Wednesday, June 13, 2007

"Yo Mama's so wimpy, she's satisfied with Mississippi's cut scores."

This from University of South Florida Education Professor, Sherman Dorn ,who looks at National Standards as Policy Machismo. He agrees. He disagrees.

Alexander Russo and I agree on National (Yawn) Standards (Again) (his title), regarding last week's CEP report on state proficiency percentage trends and the NCES comparison of state proficiency cut-scores and NAEP cut-scores and also the double-report week's politics. In a different way, I also agree with U.S. Secretary of Education Margaret Spellings in her dissing of national standards. Same (in a yet third way) with the Education Sector's Danny Rosenthal.

Alexander Russo is right on the politics of national standards: dead for now.
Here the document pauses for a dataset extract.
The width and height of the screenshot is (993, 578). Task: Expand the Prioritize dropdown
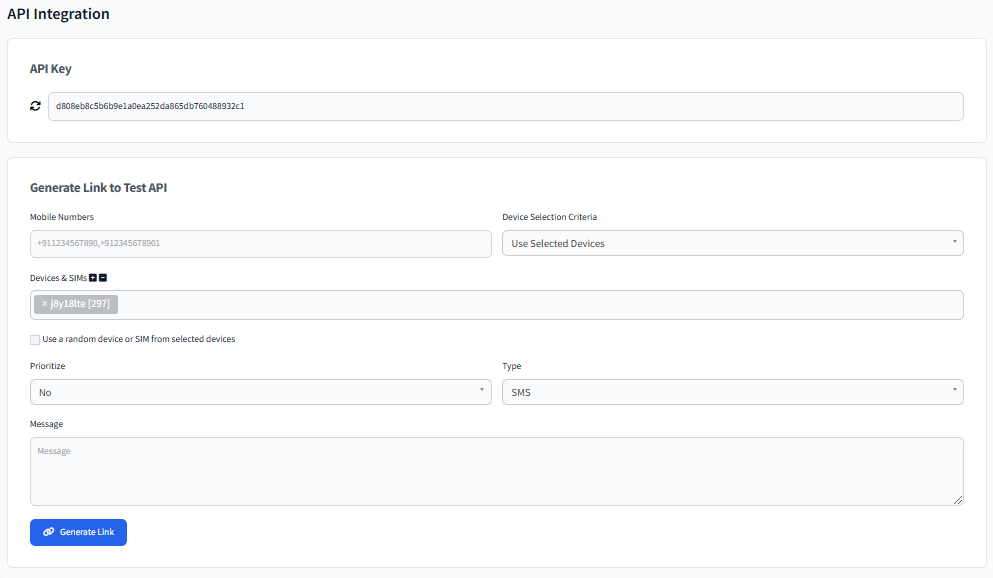click(x=260, y=392)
Spellings is right that the federal government does a better job of collecting data than telling the states what to do.
She's wrong that the federal government does a better job of telling the states what to do when it's labeled NCLB.
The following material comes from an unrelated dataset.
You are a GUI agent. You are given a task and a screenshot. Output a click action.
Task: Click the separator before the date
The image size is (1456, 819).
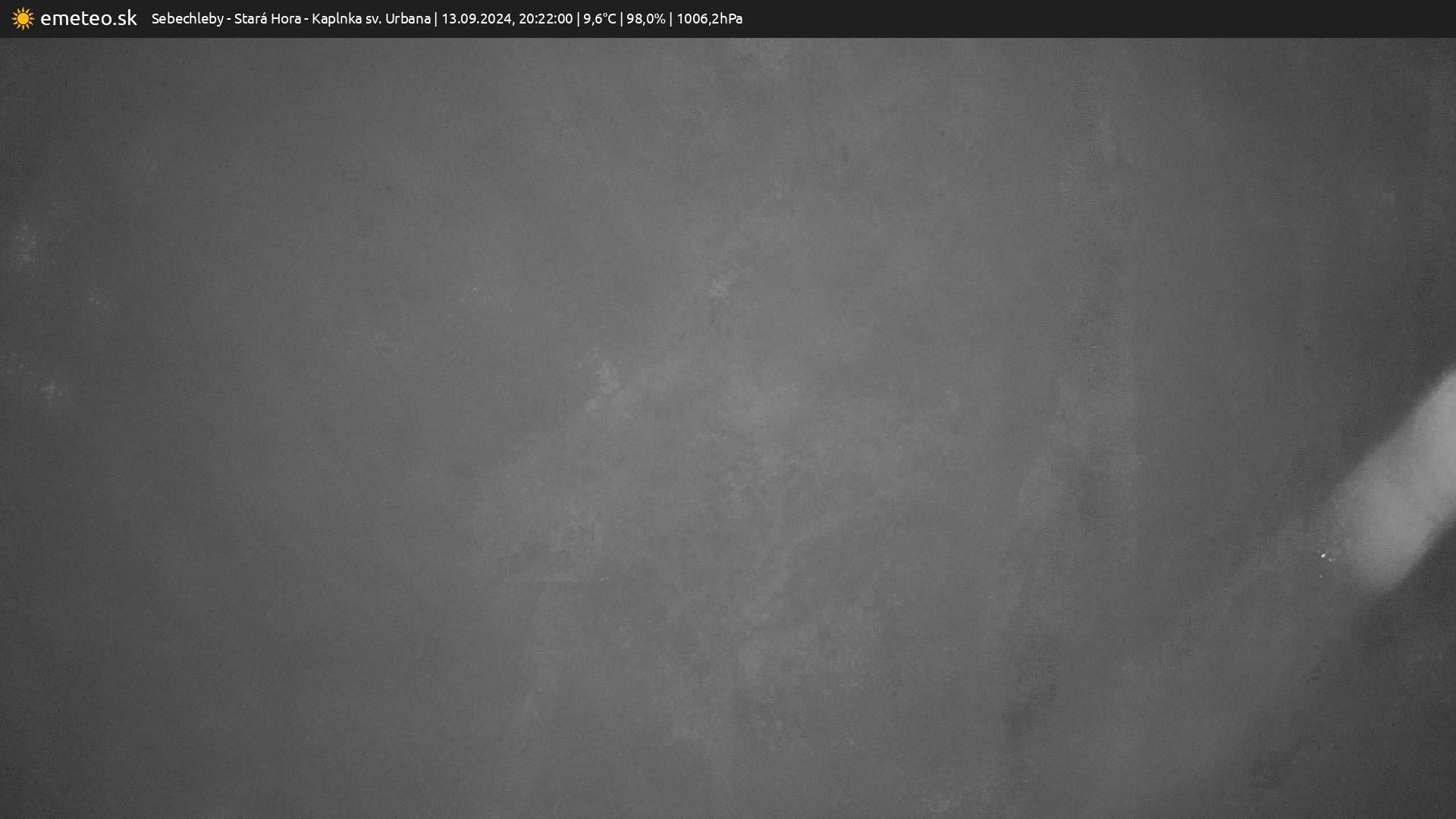point(436,18)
Rosenthal is correct that there is a difference between setting curriculum standards and setting cut scores.
He's wrong in asserting that the cut scores are what is important.

The cut-score debate would be a silly one except for the stakes involved in states and the way that cut scores frame the education policy debate inside the Washington, D.C., beltway.

As anyone who has taken elementary statistics should know, the division of an interval scale into several tiers creates an ordinal scale. Whether one labels the tiers Expert, Proficient, Basic, and Below Basic; Red, Orange, Yellow, Green, and Blue; or Venti, Grande, and Tall, tying values to ordinal tiers doesn't tell us anything about the tiers themselves other than that someone wanted to label them.

Confusing cut scores with rigor is an act of policy machismo, not common sense.